ASSIGNED TASK -
For each line in the data below, write an exact copy.
——
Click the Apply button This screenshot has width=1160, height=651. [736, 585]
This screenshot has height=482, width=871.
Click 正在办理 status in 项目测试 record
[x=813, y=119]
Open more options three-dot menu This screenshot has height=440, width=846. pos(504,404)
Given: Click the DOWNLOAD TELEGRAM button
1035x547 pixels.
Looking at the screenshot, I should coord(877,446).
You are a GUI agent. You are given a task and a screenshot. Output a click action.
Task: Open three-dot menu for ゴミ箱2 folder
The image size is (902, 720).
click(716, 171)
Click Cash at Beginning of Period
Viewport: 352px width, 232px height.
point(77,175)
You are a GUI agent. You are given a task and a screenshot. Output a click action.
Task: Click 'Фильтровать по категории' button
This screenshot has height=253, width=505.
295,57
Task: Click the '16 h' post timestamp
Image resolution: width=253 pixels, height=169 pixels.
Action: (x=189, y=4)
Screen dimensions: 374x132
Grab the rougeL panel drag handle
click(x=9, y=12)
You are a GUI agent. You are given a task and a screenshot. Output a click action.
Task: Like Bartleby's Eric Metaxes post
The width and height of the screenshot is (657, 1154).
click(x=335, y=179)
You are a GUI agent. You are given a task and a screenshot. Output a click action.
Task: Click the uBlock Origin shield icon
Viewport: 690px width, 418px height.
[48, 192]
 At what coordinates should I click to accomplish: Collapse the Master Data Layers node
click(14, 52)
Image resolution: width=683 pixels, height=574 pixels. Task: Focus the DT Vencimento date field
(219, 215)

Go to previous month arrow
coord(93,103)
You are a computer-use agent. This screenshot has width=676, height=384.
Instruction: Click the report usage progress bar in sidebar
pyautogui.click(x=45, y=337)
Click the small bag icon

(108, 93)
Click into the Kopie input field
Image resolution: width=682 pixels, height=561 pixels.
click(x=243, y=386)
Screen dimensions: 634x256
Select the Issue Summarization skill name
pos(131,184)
——
YOUR SOLUTION -
Click the Apply button This screenshot has width=1160, height=651. [736, 585]
This screenshot has height=482, width=871.
Click 正在办理 status in 项目测试 record
[x=813, y=119]
Open more options three-dot menu This screenshot has height=440, width=846. pos(504,404)
Given: Click the DOWNLOAD TELEGRAM button
1035x547 pixels.
Looking at the screenshot, I should coord(877,446).
You are a GUI agent. You are given a task and a screenshot. Output a click action.
Task: Open three-dot menu for ゴミ箱2 folder
The image size is (902, 720).
click(716, 171)
Click Cash at Beginning of Period
Viewport: 352px width, 232px height.
point(77,175)
You are a GUI agent. You are given a task and a screenshot. Output a click action.
Task: Click 'Фильтровать по категории' button
This screenshot has height=253, width=505.
295,57
Task: Click the '16 h' post timestamp
Image resolution: width=253 pixels, height=169 pixels.
Action: (x=189, y=4)
Screen dimensions: 374x132
Grab the rougeL panel drag handle
click(x=9, y=12)
You are a GUI agent. You are given a task and a screenshot. Output a click action.
Task: Like Bartleby's Eric Metaxes post
The width and height of the screenshot is (657, 1154).
click(x=335, y=179)
You are a GUI agent. You are given a task and a screenshot. Output a click action.
Task: Click the uBlock Origin shield icon
Viewport: 690px width, 418px height.
[48, 192]
 At what coordinates should I click to accomplish: Collapse the Master Data Layers node
click(14, 52)
Image resolution: width=683 pixels, height=574 pixels. Task: Focus the DT Vencimento date field
(219, 215)

Go to previous month arrow
coord(93,103)
You are a computer-use agent. This screenshot has width=676, height=384.
Instruction: Click the report usage progress bar in sidebar
pyautogui.click(x=45, y=337)
Click the small bag icon

(108, 93)
Click into the Kopie input field
Image resolution: width=682 pixels, height=561 pixels.
click(x=243, y=386)
Screen dimensions: 634x256
Select the Issue Summarization skill name
pos(131,184)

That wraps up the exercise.